The Bridges of Toko-Ri


Going through a pile of old books I came across a copy of James Michenor's The Bridges at Toko-Ri.  It looked familiar, but I didn't recall the story, so I started reading it and soon encountered the character "Beer Barrel", the LSO (Landing Signal Officer) who worked better when he had a couple of beers in him, and since he was critical to the successful operation of the aircraft carrier, the admiral overlooked the keg of beer he smuggled on for each cruise. So, yes, I read the story a long time ago.

Skyraider attacking a North Korean bridge during the Korean War.

    Scott sent me a link to the "true" story of the Bridges at Toko-Ri today, which reminded me of another story story about the Korean war that I wrote about earlier.
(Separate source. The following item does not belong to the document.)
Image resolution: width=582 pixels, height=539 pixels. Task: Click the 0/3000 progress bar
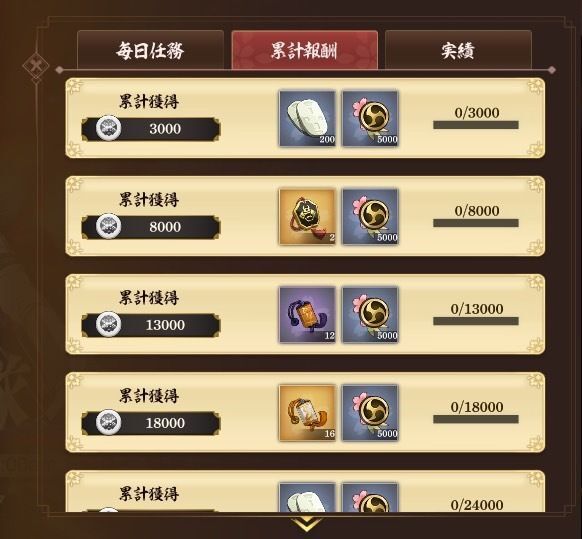pyautogui.click(x=476, y=125)
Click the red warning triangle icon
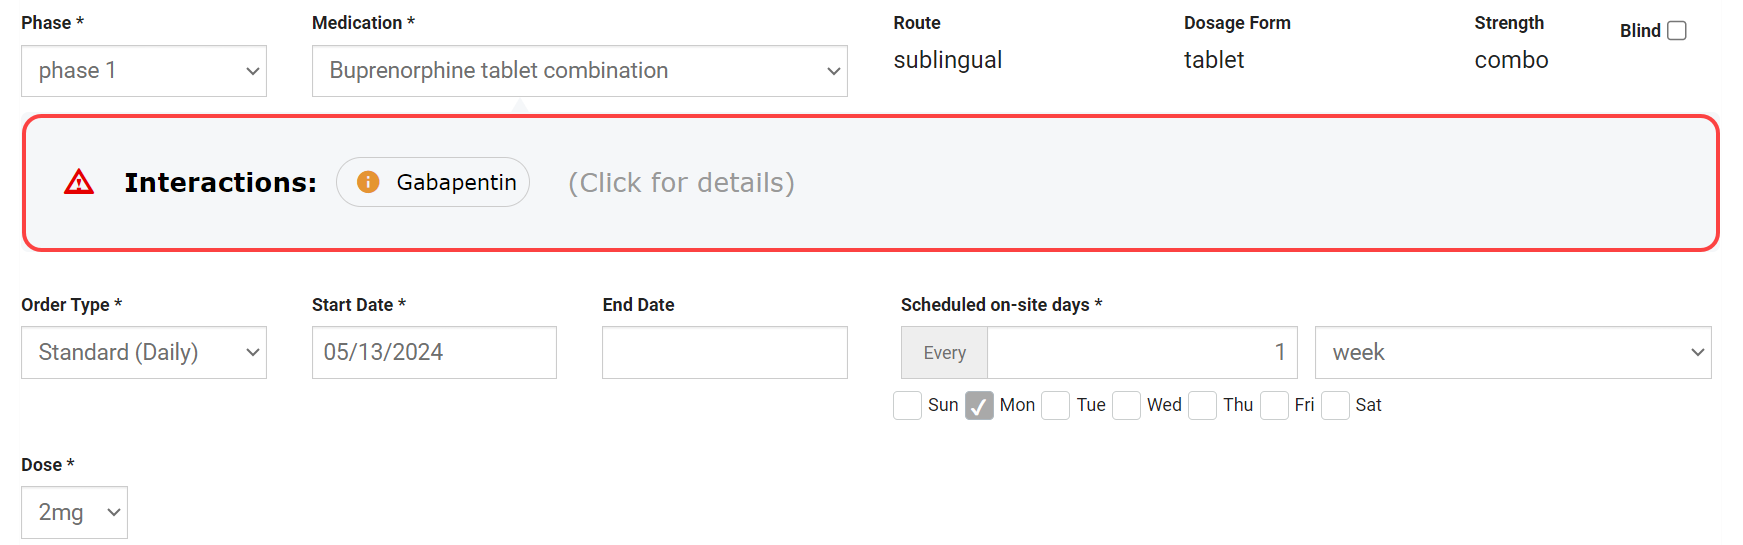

This story had a couple of interesting bits in it. One is that the single engined Douglas A-1 Skyraider aircraft they were using had as much bomb capacity as the four engined WW2 B-17 heavy bomber, which depending on how you add things up could be true. Combat aircraft carry four kinds of payload: crew, ammo, fuel and bombs. Crew and ammo are pretty much fixed. You carry all the ammo you can, you don't want to run out. If you are not operating at the limit of your range, fuel and bomb load can be traded off. More bombs, less fuel, or vice versa.
    Another was Operation Pinwheel, where the propellers on the prop planes were used to help dock the aircraft carrier. I remember seeing this in a movie as a kid and I was amazed that you could do such a thing. I mean, who'd a thunk it? I didn't understand what the people in the movie were so upset about. I mean, those props are just big fans, aren't they? Why not use them if they are handy. Well, sonny, for the same reason guys get upset when their woman uses his razor to shave her legs. Or put it more plainly, for the same reason a surgeon would not want you chopping vegetables with his scalpel. You don't use highly stressed, precision instrument for crude, barbarian type work.
    The last was "the pilots marched into the wardroom singing the prisoners song" (para-phrased). The Prisoner's Song? What's that? A sad, sad lament. Not my cup of tea, but YouTube has several versions, including one by Johnny Cash.